This is an automated email from the ASF dual-hosted git repository.
adar pushed a commit to branch master
in repository https://gitbox.apache.org/repos/asf/kudu.git
The following commit(s) were added to refs/heads/master by this push:
new d941dd5 [clock] ntp_gettime(): STA_NANO bites again
d941dd5 is described below
commit d941dd5c4f1caba6c105ce1137bd18cc789d5bc2
Author: Alexey Serbin <[email protected]>
AuthorDate: Wed Feb 5 18:20:37 2020 -0800
[clock] ntp_gettime(): STA_NANO bites again
Even with the most recent glibc 2.31, ntptimeval::time::tv_usec can
either be in nanoseconds or microseconds and it's not possible to tell
that apart if using only the information returned by ntp_gettime() call:
sysdeps/unix/sysv/linux/ntp_gettime.c:
------------------------------
int
ntp_gettime (struct ntptimeval *ntv)
{
struct timex tntx;
int result;
tntx.modes = 0;
result = __adjtimex (&tntx);
ntv->time = tntx.time;
ntv->maxerror = tntx.maxerror;
ntv->esterror = tntx.esterror;
return result;
}
------------------------------
In the code above, __adjtimex() populates the the timex structure taking
into account the STA_NANO flag, which is subject to current setting by
ADJ_MICRO. However, ntp_gettime() does not convert the value of the
ntptimeval::time::tv_usec field using the presence of STA_NANO flag in
tntx.status.
So, on Linux it's necessary to use ntp_adjtime() to get NTP time and
maxerror because ntp_gettime() is essentially unusable. See [1] as
well.
In contrast, the ntp_gettime() call on BSD-based systems (e.g. macOS)
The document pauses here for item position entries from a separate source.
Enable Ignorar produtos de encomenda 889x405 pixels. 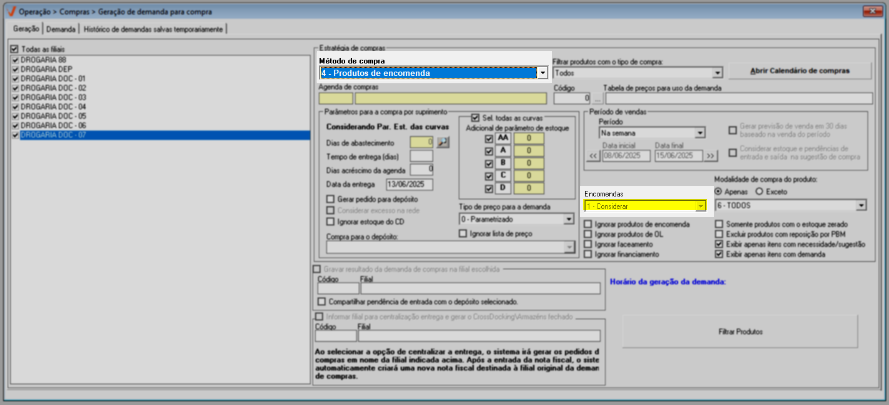589,224
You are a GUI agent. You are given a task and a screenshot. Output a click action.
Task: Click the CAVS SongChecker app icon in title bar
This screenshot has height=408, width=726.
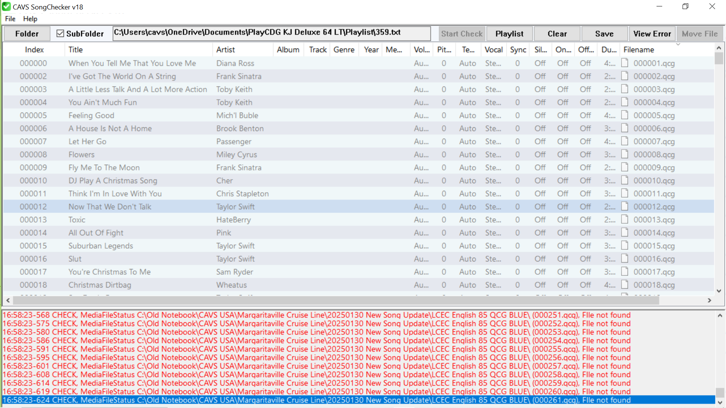tap(6, 6)
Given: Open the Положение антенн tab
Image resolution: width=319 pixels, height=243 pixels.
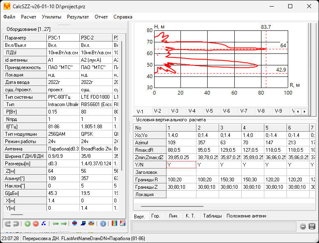Looking at the screenshot, I should 246,216.
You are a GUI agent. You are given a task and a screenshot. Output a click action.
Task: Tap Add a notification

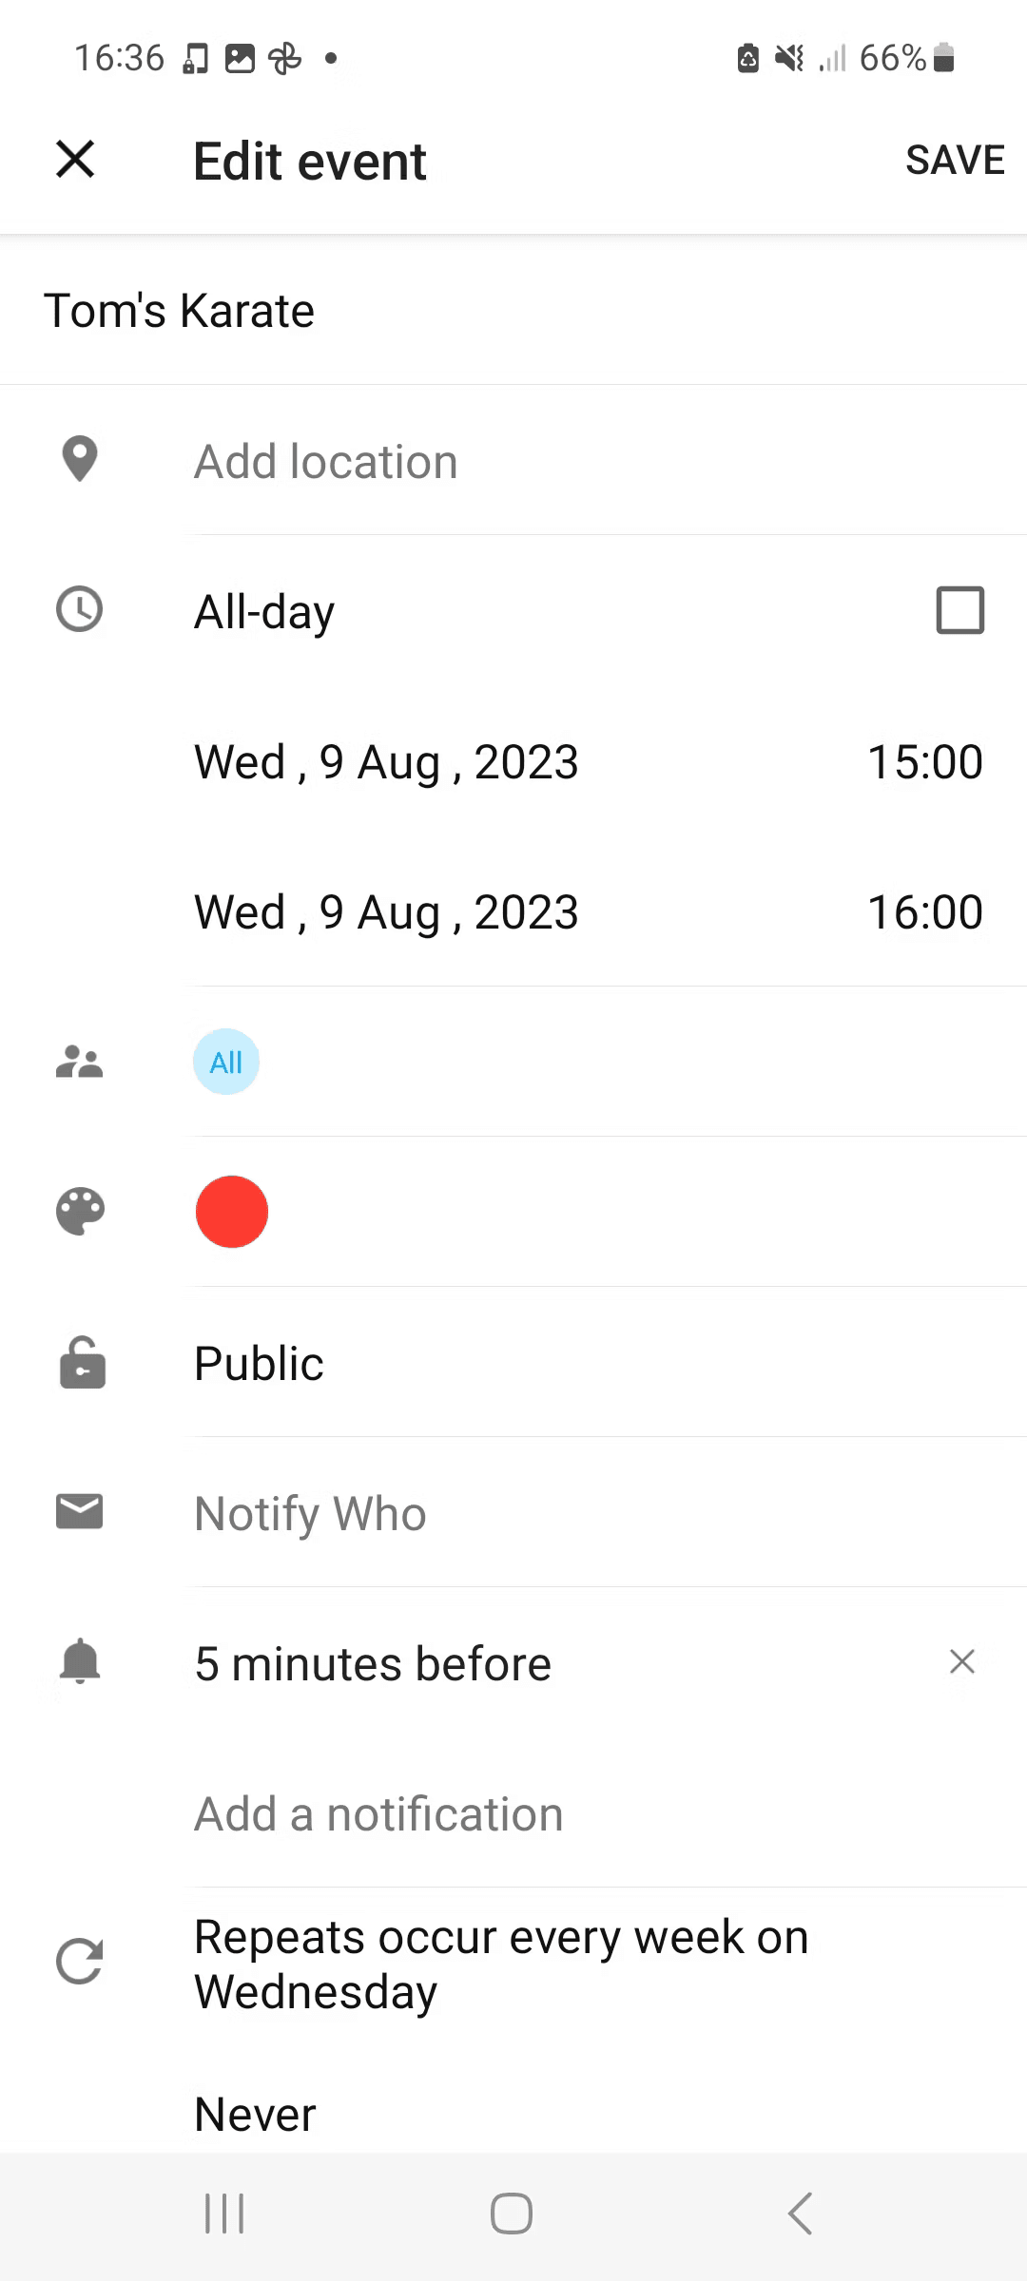click(378, 1813)
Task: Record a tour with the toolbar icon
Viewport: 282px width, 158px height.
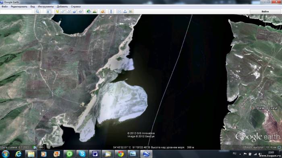Action: coord(81,12)
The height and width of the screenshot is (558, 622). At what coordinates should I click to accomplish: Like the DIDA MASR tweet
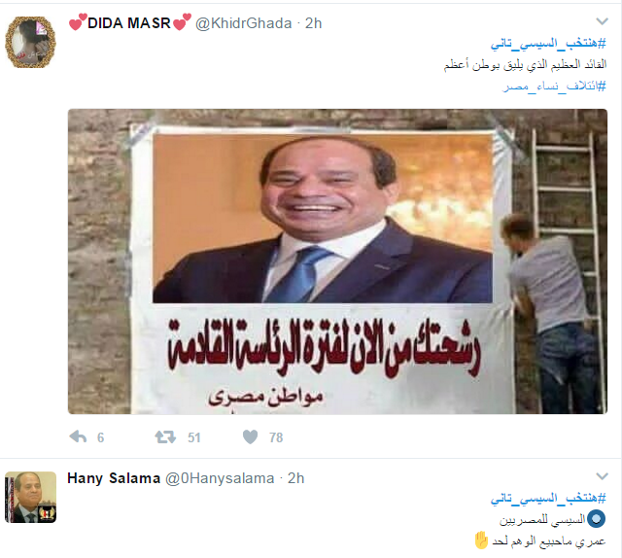250,436
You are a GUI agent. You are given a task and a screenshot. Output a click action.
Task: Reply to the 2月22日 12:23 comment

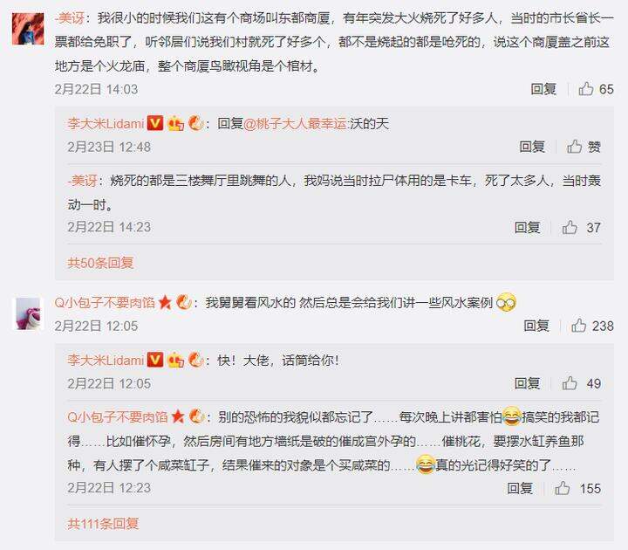point(520,488)
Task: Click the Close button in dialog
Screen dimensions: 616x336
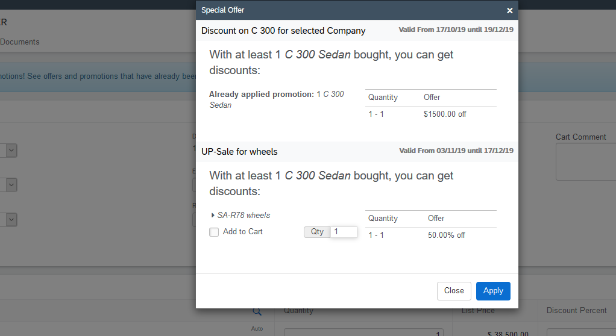Action: (454, 291)
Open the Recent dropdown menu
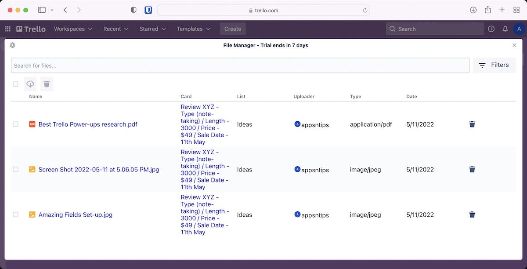The height and width of the screenshot is (269, 527). [116, 29]
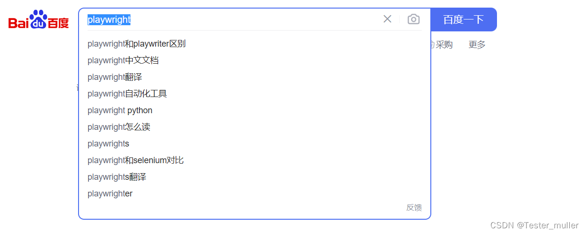Pick playwright和selenium对比 suggestion
The image size is (586, 234).
coord(136,160)
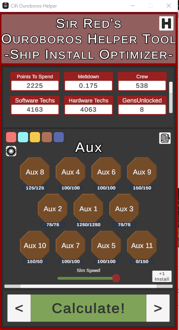Image resolution: width=179 pixels, height=330 pixels.
Task: Open the H help button
Action: click(166, 23)
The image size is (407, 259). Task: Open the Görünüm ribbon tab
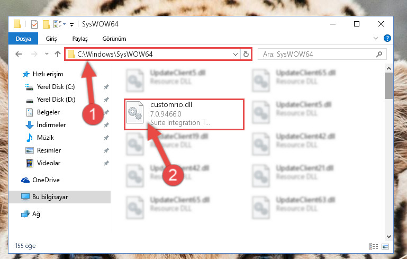coord(114,39)
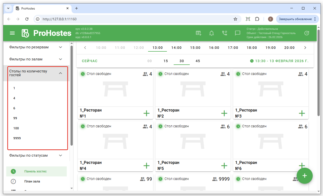The width and height of the screenshot is (323, 196).
Task: Select the 14:00 hour tab
Action: 176,48
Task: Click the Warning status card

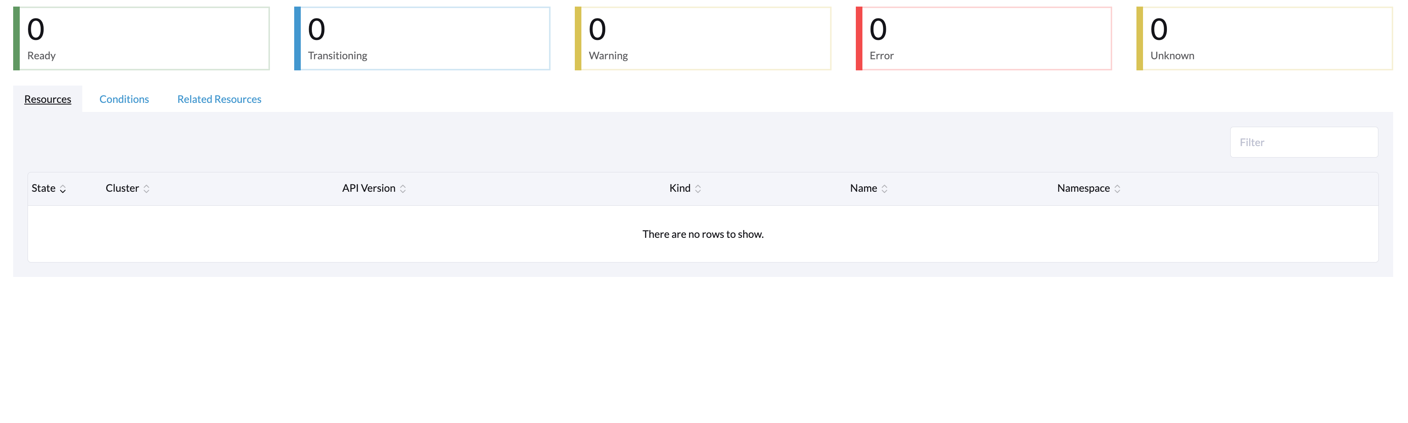Action: [703, 38]
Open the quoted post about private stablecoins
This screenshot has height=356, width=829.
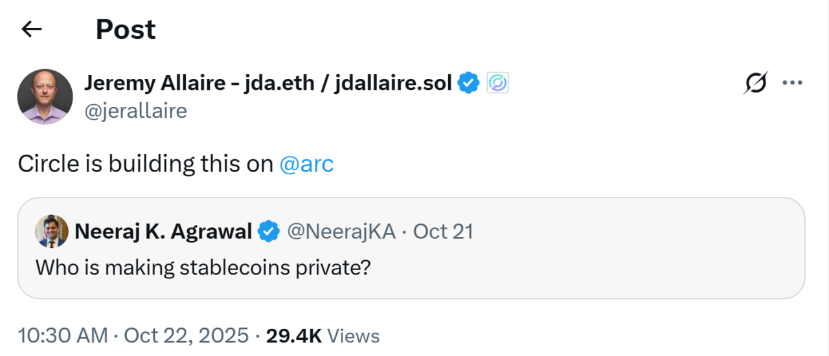click(203, 267)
does not bring such surprises.
This is a follow-up to e72208436a625391739217394c67d783e992367a.
[1]
https://stackoverflow.com/questions/16063408/does-ntp-gettime-actually-return-nanosecond-precision
Change-Id: Id171b6fea2274d32a35c6173bab9996b36c0c4f6
Reviewed-on: http://gerrit.cloudera.org:8080/15171
Tested-by: Alexey Serbin <[email protected]>
Reviewed-by: Adar Dembo <[email protected]>
---
src/kudu/clock/system_ntp.cc | 54 ++++++++++++++++++++++++++++----------------
1 file changed, 35 insertions(+), 19 deletions(-)
diff --git a/src/kudu/clock/system_ntp.cc b/src/kudu/clock/system_ntp.cc
index b4977a1..e000c85 100644
--- a/src/kudu/clock/system_ntp.cc
+++ b/src/kudu/clock/system_ntp.cc
@@ -71,6 +71,21 @@ Status NtpStateToStatus(int rc) {
}
}
+// Check if the specified code corresponds to an error returned by
ntp_adjtime()
+// and convert it into Status.
+Status CheckForNtpAdjtimeError(int rc) {
+ // From http://man7.org/linux/man-pages/man2/adjtimex.2.html,
+ // the failure implies invalid pointer for its output parameter of the
'timex'
+ // type. It cannot be the case in the code below. However, there were reports
+ // that with old version of Docker it might return EPERM even if 'tx.mode'
+ // is set to 0; see KUDU-2000 for details.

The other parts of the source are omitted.